■ THE PROBLEM
Write each line of the entries below as a string in a JSON list, one string per line, with blank lines and pictures left out.

■ DATA

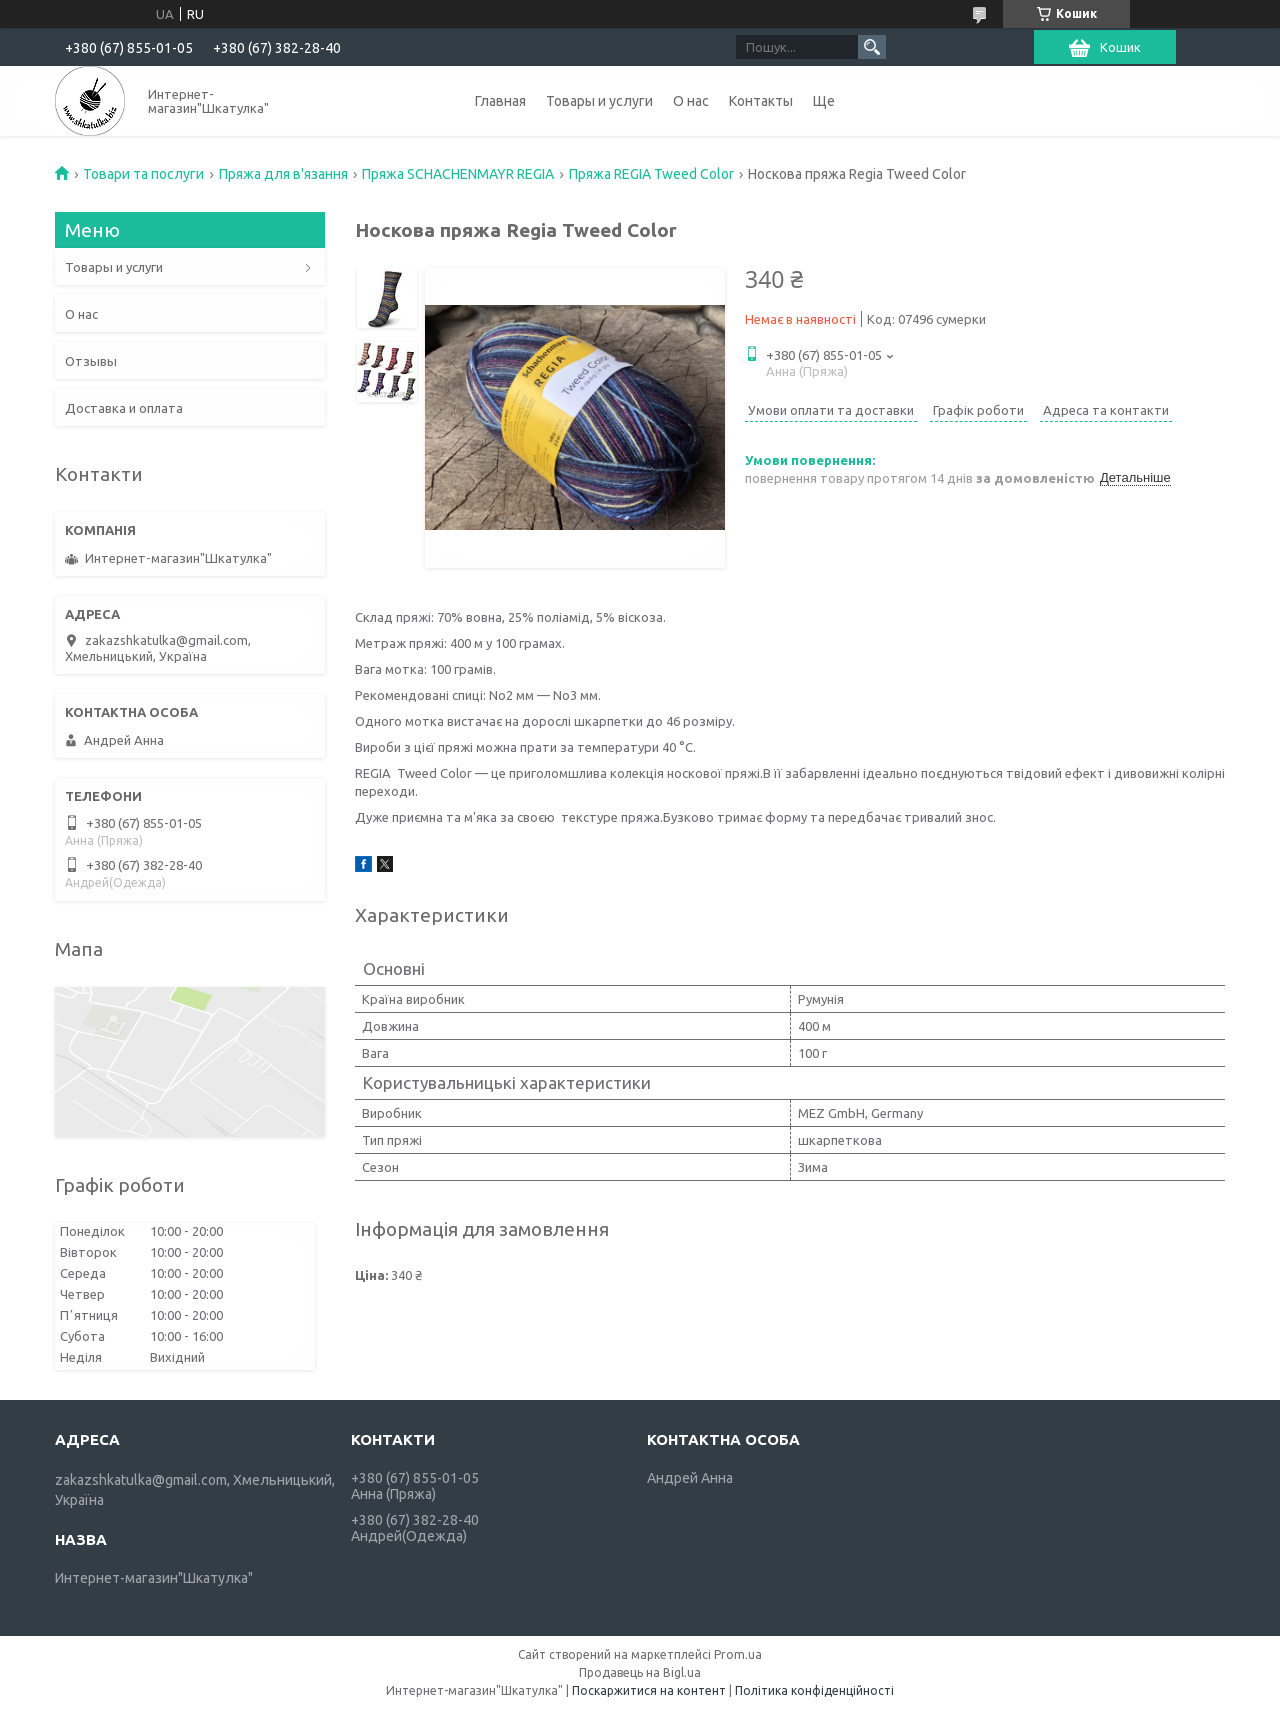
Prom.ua (738, 1654)
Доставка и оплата (124, 408)
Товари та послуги (143, 174)
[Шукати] (872, 47)
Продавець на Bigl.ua (640, 1672)
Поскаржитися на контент (649, 1690)
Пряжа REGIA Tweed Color (651, 174)
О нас (691, 101)
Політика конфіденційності (814, 1690)
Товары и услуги (599, 101)
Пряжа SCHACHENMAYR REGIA (458, 174)
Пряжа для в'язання (283, 174)
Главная (500, 101)
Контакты (761, 101)
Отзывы (91, 361)
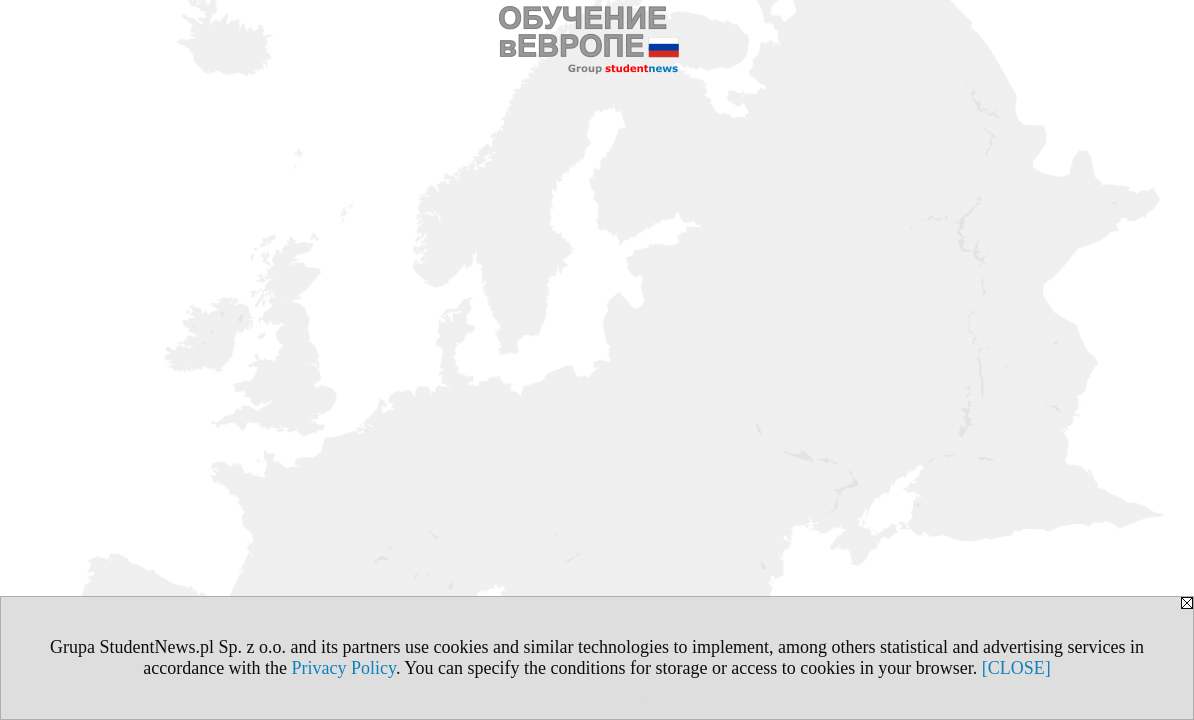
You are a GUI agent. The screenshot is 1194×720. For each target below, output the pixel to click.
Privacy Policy (344, 668)
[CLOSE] (1016, 668)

■ EXPECTED ANSWER
[
  "Prom.ua (738, 1654)",
  "Доставка и оплата (124, 408)",
  "Товари та послуги (143, 174)",
  "[Шукати] (872, 47)",
  "Продавець на Bigl.ua (640, 1672)",
  "Поскаржитися на контент (649, 1690)",
  "Пряжа REGIA Tweed Color (651, 174)",
  "О нас (691, 101)",
  "Політика конфіденційності (814, 1690)",
  "Товары и услуги (599, 101)",
  "Пряжа SCHACHENMAYR REGIA (458, 174)",
  "Пряжа для в'язання (283, 174)",
  "Главная (500, 101)",
  "Контакты (761, 101)",
  "Отзывы (91, 361)",
  "You are a GUI agent. The screenshot is 1194×720. For each target below, output the pixel to click.",
  "Privacy Policy (344, 668)",
  "[CLOSE] (1016, 668)"
]